Anatomical knowledge: Understanding fat compartments and vascular landmarks reduces risk and improves outcomes [7].
Individualisation: Each patient ages differently; chronological age is less important than biological age and lifestyle factors.
Combination therapy: Filler is not the answer to every concern — addressing skin quality and elasticity is equally important.
Conclusion
Dermal fillers are a powerful tool for facial rejuvenation, but their role evolves with age. In younger patients, the focus is on refinement and prevention. In the 40s and 50s, it shifts to restoring lost support and harmony. In later decades, caution, balance, and combination treatments are key.
Natural, ethical, and safe results come from respecting anatomy, treating conservatively, and tailoring every plan to the individual.
References
Shuster S, Black MM, McVitie E. (1975). The influence of age and sex on skin thickness, skin collagen and density. British Journal of Dermatology, 93(6), 639–643.
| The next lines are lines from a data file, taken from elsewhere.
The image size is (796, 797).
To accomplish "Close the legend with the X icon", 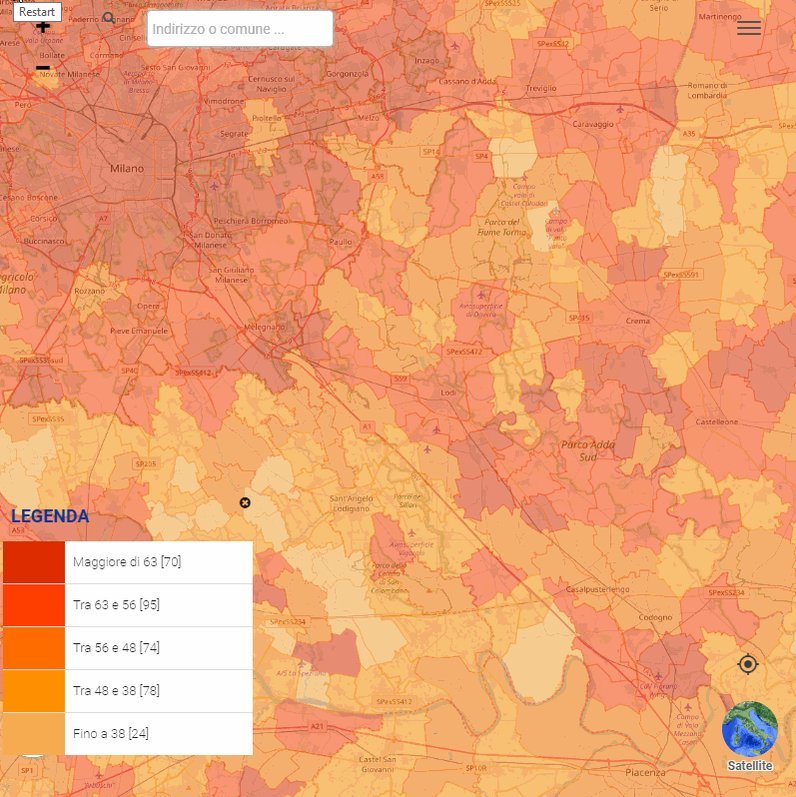I will 245,502.
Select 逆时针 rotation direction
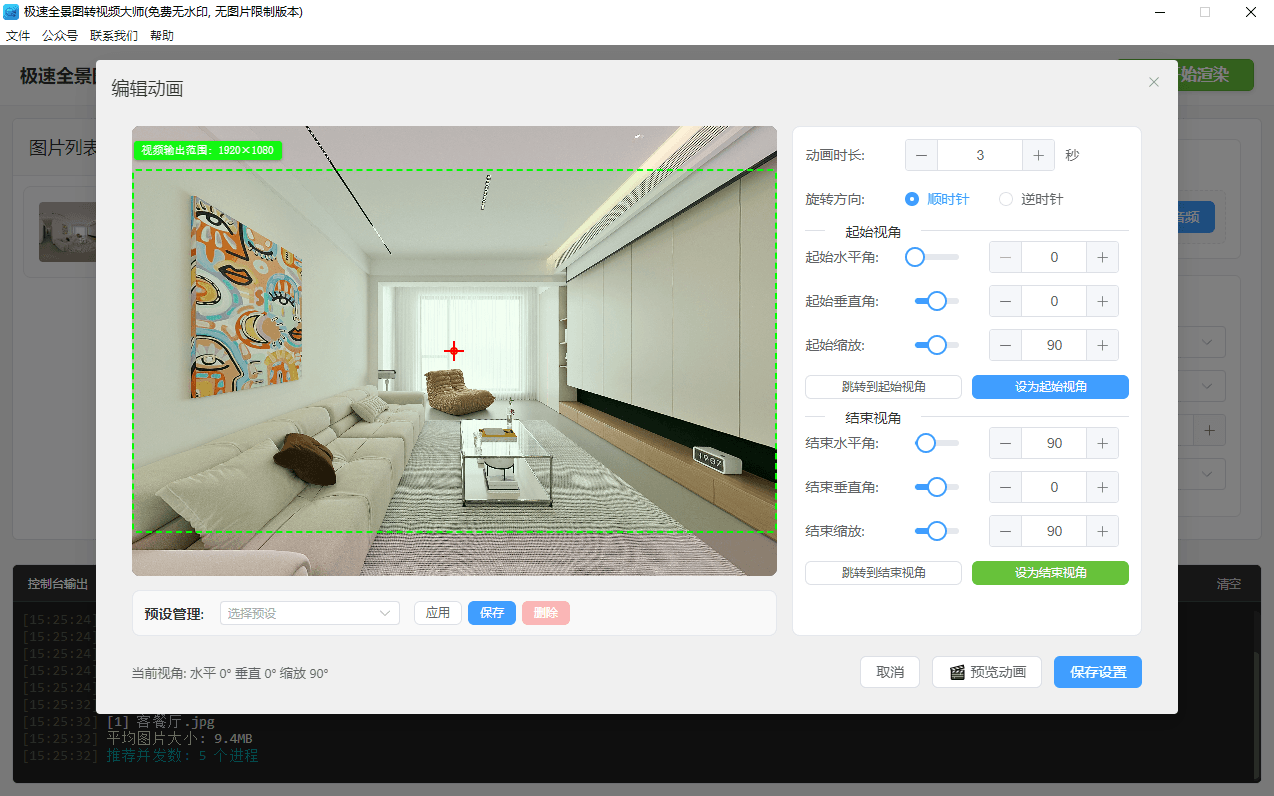This screenshot has height=796, width=1274. point(1006,199)
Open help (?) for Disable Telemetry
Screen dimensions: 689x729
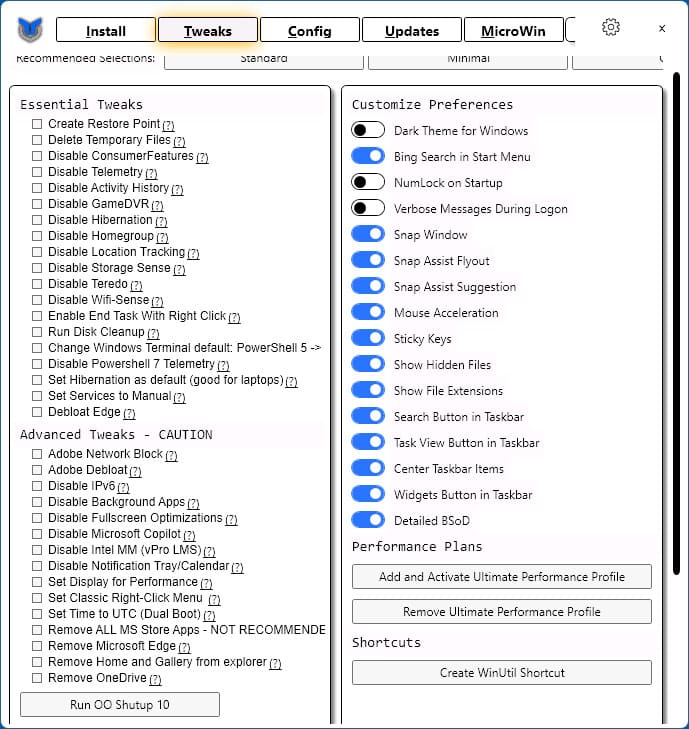coord(151,173)
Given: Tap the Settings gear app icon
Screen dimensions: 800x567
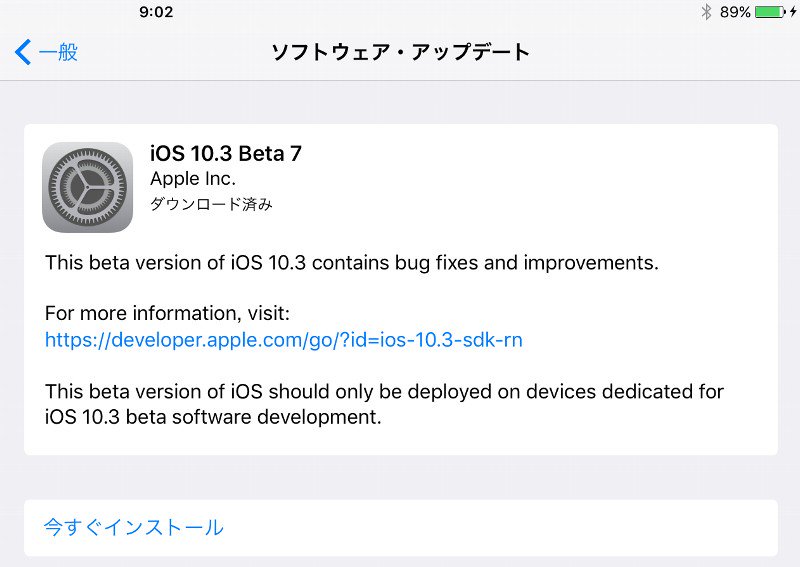Looking at the screenshot, I should pyautogui.click(x=88, y=187).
Papakonstantinou E, Roth M, Karakiulakis G. (2012). Hyaluronic acid: A key molecule in skin aging. Dermatoendocrinol., 4(3), 253–258.
Rohrich RJ, Pessa JE. (2007). The retaining system of the face: Histologic evaluation of the septal boundaries of the subcutaneous fat compartments. Plastic and Reconstructive Surgery, 119(6), 2219–2227.
Shaw RB Jr, Kahn DM. (2007). Aging of the midface bony elements: a three-dimensional computed tomographic study. Plastic and Reconstructive Surgery, 119(2), 675–681.
Lambros V. (2007). Observations on periorbital and midface aging. Plastic and Reconstructive Surgery, 120(5), 1367–1376.
Rohrich RJ, Ghavami A, Lemmon JA, Brown SA. (2009). The individualized components of facial aging: volumetric considerations. Plastic and Reconstructive Surgery, 123(4), 1057–1066.
Pessa JE, Rohrich RJ. (2012). Facial Topography: Clinical Anatomy of the Face. Plastic and Reconstructive Surgery, 129(5), 932e–939e.